Costaud comme  les gars de Malabar

Quand un homme est costaud et baraqué, on dit parfois que c’est une armoire à glace, en référence au mobilier massif et solide de nos grands-mères. On dit aussi que c’est un malabar, costaud comme les hommes de Malabar, dans le sud de l’Inde.

 

L’histoire commence dans l’Océan indien, et plus précisément à l’île de La Réunion. L’île appartient à la France et, au fil des siècles, les Français ont profité de son climat tropical pour y cultiver du café, de la canne à sucre et de la vanille. Mais autrefois, au XVIIe ou au XVIIIe siècle, les Français ne mettent pas directement la main à la pâte. Ils recourent au travail des esclaves.

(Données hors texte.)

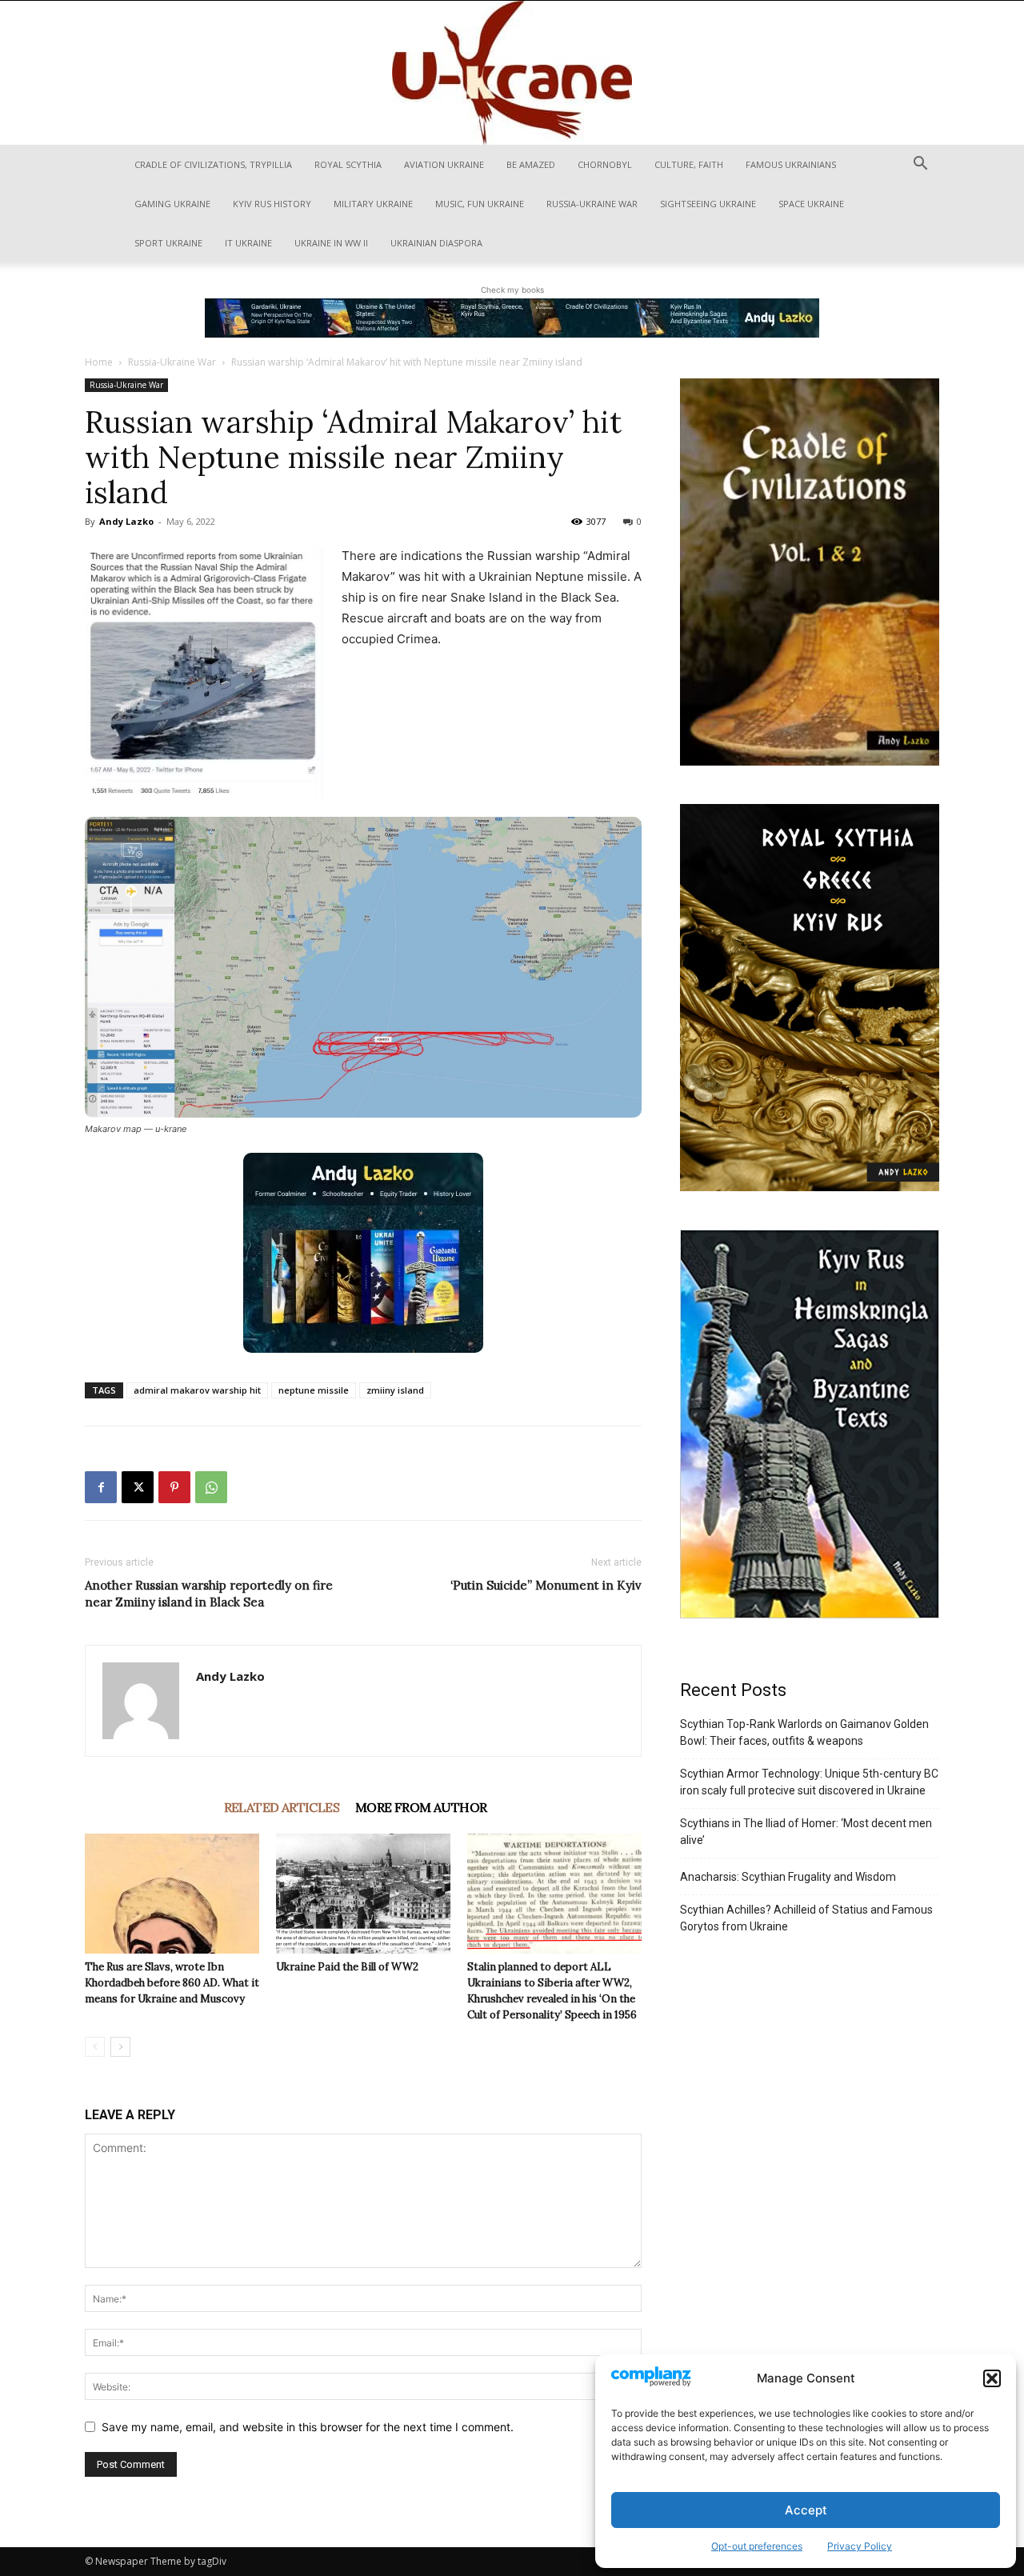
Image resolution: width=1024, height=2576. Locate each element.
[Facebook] (101, 1487)
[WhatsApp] (211, 1487)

En 1794, après la Révolution, les hommes étant désormais libres et égaux, la France décide d’abolir l’esclavage dans ses colonies. On estime que 250.000 esclaves devraient ainsi être affranchis. 

 

Cependant, des voix se font immédiatement entendre : cette décision va ruiner les colonies et mettre en danger la prospérité de la France. L’abolition n’a pas le temps d’être partout appliquée qu’elle est déjà abrogée, par Napoléon.

 

Il faut attendre 1848 pour que la France décide définitivement d’abolir l’esclavage. Le décret d’abolition porte la signature d’Alphonse de Lamartine. En effet, en ces années-là, le poète est aussi ministre des Affaires étrangères.

 

L’abolition de l’esclavage bouleverse totalement l’organisation du travail dans les colonies. À La Réunion, on s’était moqué de la première abolition. Mais cette fois, les planteurs n’ont plus le choix. Ils doivent affranchir les 60.000 hommes qui, jusque-là, travaillaient comme esclaves. Du coup, la main-d’œuvre fait cruellement défaut. Il n’y a plus personne pour s’occuper des plantations. Il est évidemment possible d’engager comme ouvriers les esclaves devenus libres, mais cette solution ne convient à personne. Ni aux ex-esclaves, qui ne veulent plus avoir affaire à leur ancien maître, ni surtout aux maîtres, les propriétaires terriens, habitués à une main-d’œuvre docile, bon marché… et qui ne veulent rien changer.

 

Des ouvriers indiens pris au piège

 

Les Français de La Réunion font appel à des volontaires qui accepteraient de travailler à leurs conditions, et ils engagent des Indiens. La plupart d’entre eux viennent du sud-ouest de l’Inde, une région qui a pour nom ‘la côte de Malabar’. Les populations y vivent assez pauvrement et la perspective d’un emploi tente beaucoup d’hommes. D’autant qu’on leur promet un contrat à durée déterminée, généralement trente-six mois au terme desquels ils pourront rentrer.

 

On assiste alors à une arrivée massive d’Indiens à La Réunion. Rien qu’en 1849, l’année qui suit l’abolition de l’esclavage, pas moins de 11.000 Indiens débarquent sur l’île. Et comme ils viennent le plus souvent de la côte de Malabar, on les appelle ‘les malabars’.

 

Hélas, le travail dans les plantations ne ressemble pas exactement à ce qu’on leur a promis… Ils sont davantage considérés comme des esclaves que comme des ouvriers et, une fois leurs trois ans terminés, ils n’ont absolument pas les moyens de rentrer chez eux. Ils s’installent donc définitivement à La Réunion, et ils y font souche, au point de constituer aujourd’hui une part importante de la population de l’île.

 

 

Les pionniers, engagés pour travailler dur dans les plantations, étaient en général des gars bien baraqués. C’est probablement ainsi que le mot ‘malabar’ a pris le sens qu’on lui connaît désormais.
S’il s’est ensuite répandu, c’est grâce à une marque de chewing-gum créée à la fin des années 50. À l’époque, le Carambar connaît déjà un grand succès et il est possible que le nom Malabar ait été choisi pour sa consonance. « Quand y’en a marre, y’a Malabar », disait la pub. Le mot va ainsi s’imposer via les enfants, qui adorent les vignettes glissées dans l’emballage : les aventures de Mr Malabar, un héros bâti comme une armoire à glace…

 

Tout le monde a oublié que, à l’origine de ces malabars, il y a une terrible histoire d’esclavage.